AR: Well (laughs), rather unfortunately, I’d say complexity of the brain and complexity of the genome! It’s a particularly challenging field given that you’re taking two massively complex, non-linear, multivariate things that live in time, and trying to understand the relationship between them.
But, I’d say, from the perspective of basic science questions, that some of the things that are at the center of people’s minds right now are trying to understand how genetic effects contribute to and manifest within the cellular heterogeneity of the brain. So, how genes pattern cellular diversity over space and time and how genes operate in cell-type specific ways. This is a huge area that has really only just been opened up to us now by advances in single cell sequencing. One of the other challenging factors in humans is time: the fact that we have this unusually protracted developmental window and the difficulty in modelling that within systems you can manipulate. And maybe a third challenge is understanding how the “rubber hits the road” when we think about environmental influences in development. That’s going to rely in part on improving how we measure the environment, which is a vast conceptual and logistical challenge. I’d also say that another challenge is the capacity of the brain and biology to “righten itself”. We are observing systems that don’t just passively “take hits”, but have presumably been designed over evolution to have some robustness to genetic or environmental insults. So, in some ways, the signals that we see in patients might partly be differences in compensation rather than “pure” signals of the primary causal risk factors.
From the clinical side, I think that one of the profound challenges for psychiatric neurogenomics is around nosology. We still need diagnoses for communication amongst clinicians and patients, and to assist making binary decisions around treatment. So I certainly don’t think we’re ready to “do away” with diagnoses,but at the same time, it is absolutely clear that these diagnostic constructs don’t map onto biology very clearly. So we are left with the question: “Well, are there dimensions of behavior for us to discover that will perform better than diagnoses in terms of how cleanly they map onto the brain, onto genetic variation”. It’s really about the challenge of optimizing how we capture the phenotypic space of behavior and cognition as part of an effort to understand mechanisms for psychiatric disease. That should be enough to keep everyone busy for a few years (or a few thousand generations) !

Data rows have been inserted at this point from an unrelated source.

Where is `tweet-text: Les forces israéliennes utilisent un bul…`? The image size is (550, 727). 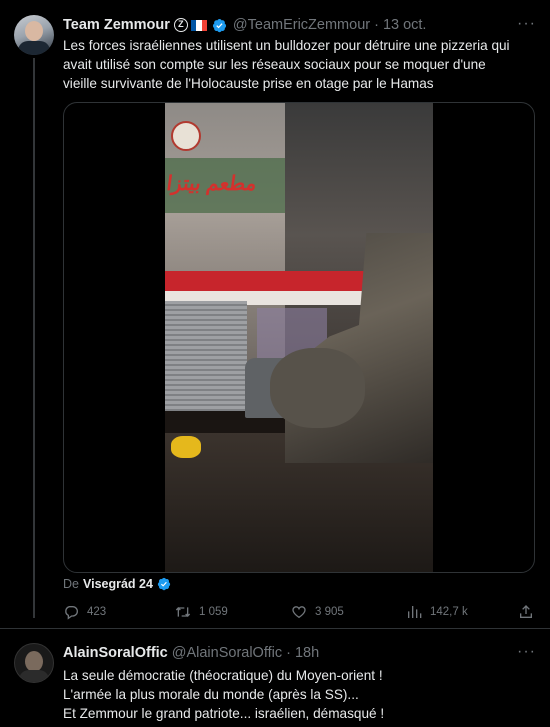
tweet-text: Les forces israéliennes utilisent un bul… is located at coordinates (300, 64).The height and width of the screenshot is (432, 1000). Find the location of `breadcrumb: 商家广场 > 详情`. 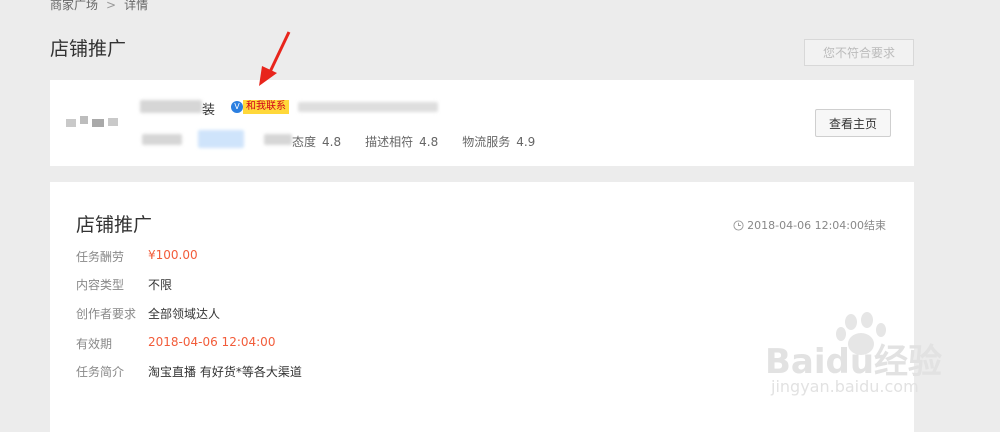

breadcrumb: 商家广场 > 详情 is located at coordinates (99, 6).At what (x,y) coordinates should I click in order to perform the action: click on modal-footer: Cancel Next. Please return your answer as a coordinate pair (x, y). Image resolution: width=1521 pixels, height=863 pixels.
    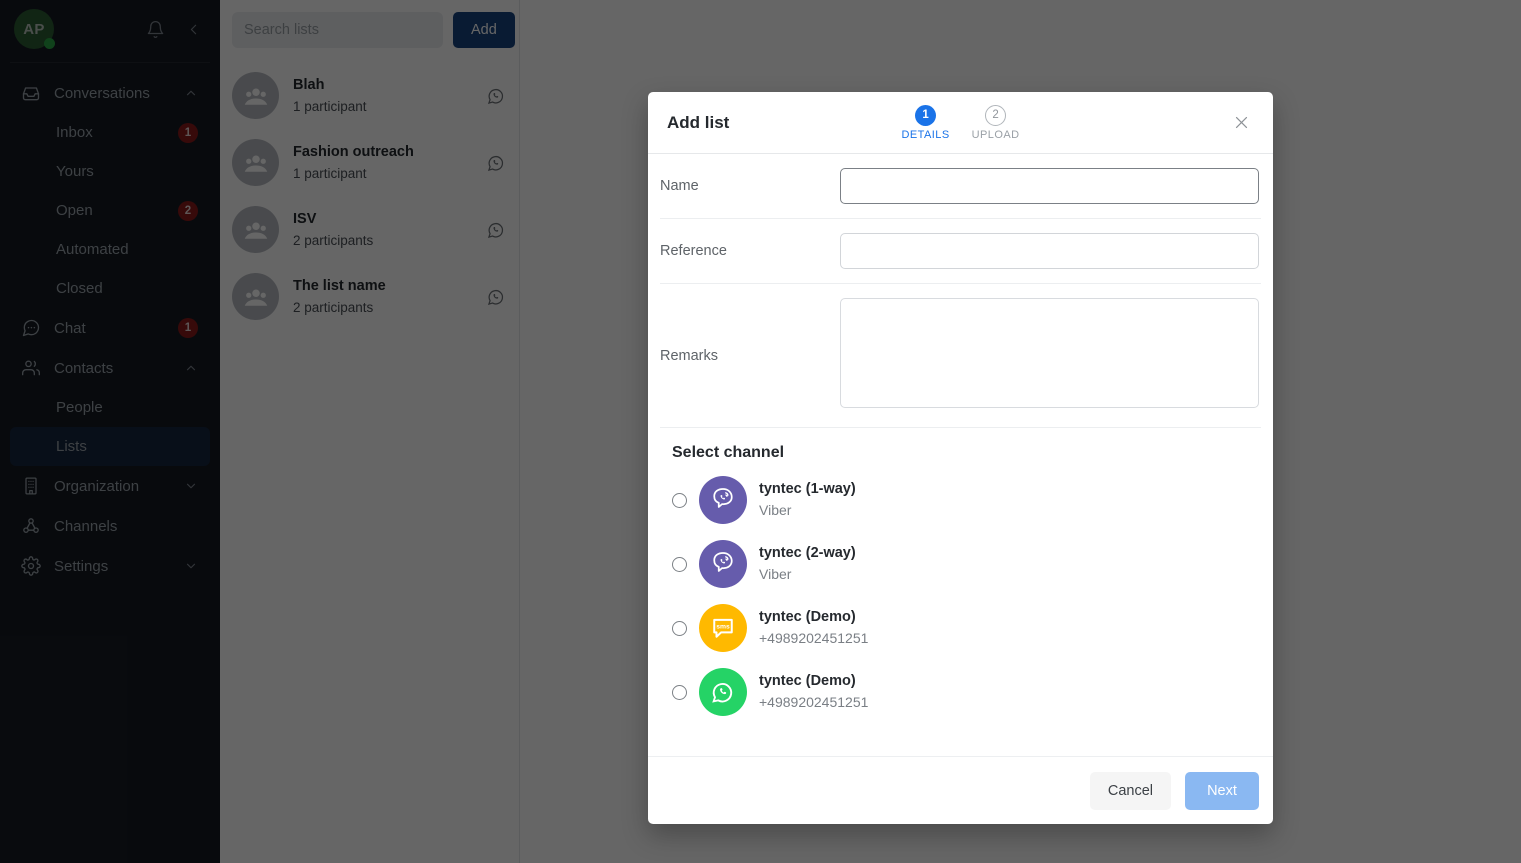
    Looking at the image, I should click on (960, 790).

THK: Finally, what other insights can you give us into your keynote talk?
AR: My talk will focus on the developing brain from the perspective of healthy development vs disease, with an emphasis on an integrative view at multiple levels. So, what can be gained from closely integrating studies of health and disease. And a second theme of integration would be around combining brain data from different scales - for example from structural imaging data and postmortem gene expression data. This links into the third theme I wanted to try and highlight, which is how one might use these integrative approaches to “squeeze” more information out of something like a structural MRI of the brain. I’m continually amazed how much anatomy, as measurable from something like an in vivo brain scan, can inform us. I just think there is so much that can be learned from anatomy, and I hope I can communicate some of that excitement and enthusiasm in the talk. That’s the idea at least! (smiles).